Facebook Inc. fell in late trading after its first earnings report as a public company reflected slowing sales and narrower profit margins, failing to assuage the concerns over growth that have sliced shares 29%.

Operating margin, excluding certain costs, was 43% in the second quarter, a decline from 53% a year earlier, amid a fourfold surge in sales and marketing expenses.

Revenue rose 32%, the slowest pace on record, and payments-related sales were $192 million, below the $199.3 million average prediction from analysts surveyed by Bloomberg.

Facebook executives led by CEO Mark Zuckerberg, addressing analysts for the first time since the company’s May 17 initial public offering, issued no growth forecasts and said little else to reassure investors who fret that the company is overvalued. The largest social network is adding users faster than it can generate ad sales, the company said, reiterating remarks it made on the cusp of the IPO.

“It has become a show-me story,” said Nabil Elsheshai, a senior equity research analyst at Thrivent Financial. “The problem is deceleration, and there wasn’t anything from an outlook perspective that would indicate that is going to stop.”

Facebook shares slumped 12% to as low as $23.75 after the results were released. It had dropped 8.5% to $26.85 as of the close in New York.

Sales increased to $1.18 billion, Menlo Park, Calif.-based Facebook said in a statement today (July 25). That compares with an average estimate of $1.16 billion, according to data compiled by Bloomberg. Monthly active users rose to 955 million, exceeding the 950.1 million prediction by analysts surveyed by Bloomberg.

The revenue increase was dwarfed by a more than fourfold increase in spending on marketing and sales, which surged to $392 million. The net loss was of $157 million, or 8 cents a share. Profit excluding certain costs was 12 cents a share.

Today’s report and conference call — the mostly highly anticipated earnings release since Google Inc.’s inaugural figures in 2004 — gave management its first chance since May to make a case that Facebook deserves a higher price relative to earnings than 98% of the Standard & Poor’s 500.

“A little bit of earnings guidance, a little bit of optimism about future performance would have been nice,” said Jordan Rohan, analyst at Stifel Nicolaus & Co. in New York, who has a hold rating on Facebook. “Facebook trades at a premium to many companies, including Google, and is only growing at a slightly faster pace than companies like Google.”

Shareholders sought assurances that the company can keep users engaged amid rising competition from Twitter Inc. and Google and that it can overcome challenges making money from advertising on mobile devices.

Chief among concerns is Facebook’s ability to make money from users on handsets. Facebook said in May that sales growth wasn’t keeping pace with user expansion as more members accessed the service with mobile phones.

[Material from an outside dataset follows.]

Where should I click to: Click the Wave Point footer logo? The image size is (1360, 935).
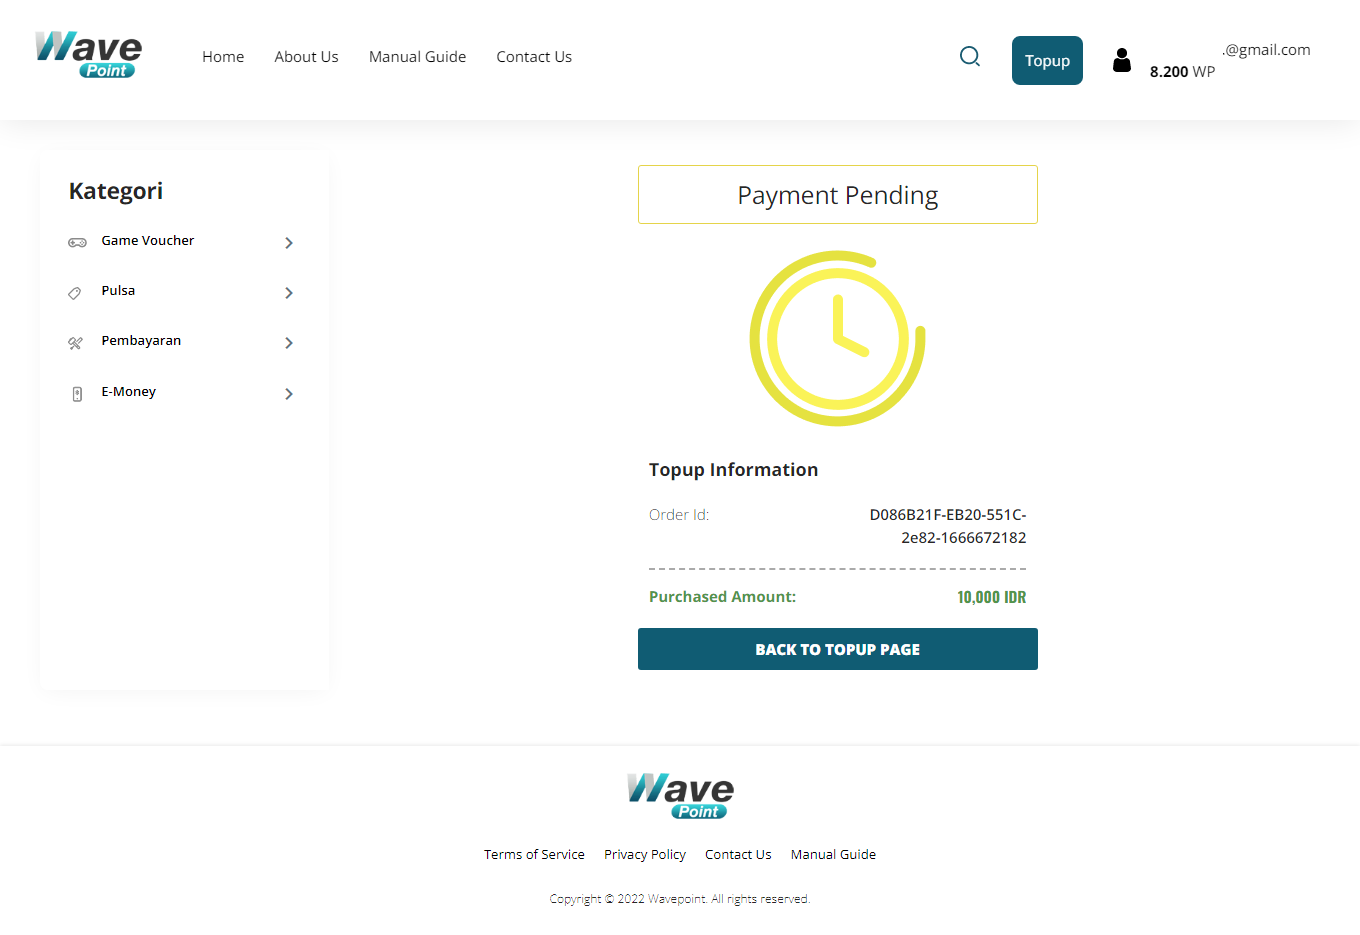(680, 796)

“Ad impressions continued the recent trend of growing more slowly than users as more of our usage is on mobile devices,” Chief Financial Officer David Ebersman said on the conference call. “This trend is particularly true in markets such as the U.S., where smartphone use is expanding rapidly.”

Facebook has had little time to gain traction in mobile advertising, having just announced its inaugural mobile-advertising platform in February.

Facebook is making progress in some areas, including online display advertising, which includes photos and other graphical elements. Facebook will have 16.8% of the U.S. market this year, after grabbing the top spot from Yahoo! Inc. last year, according to EMarketer Inc. in New York. Google will have 16.5%, up from 13.8% last year and Yahoo’s share will be 9.1%, down from 10.8%.

Users are also spending more time on the service. Average time spent online increased 5.1% to 400.2 minutes, or more than six-and-a-half hours, after a gain of less than 1% the previous month in the U.S., according to researcher ComScore Inc.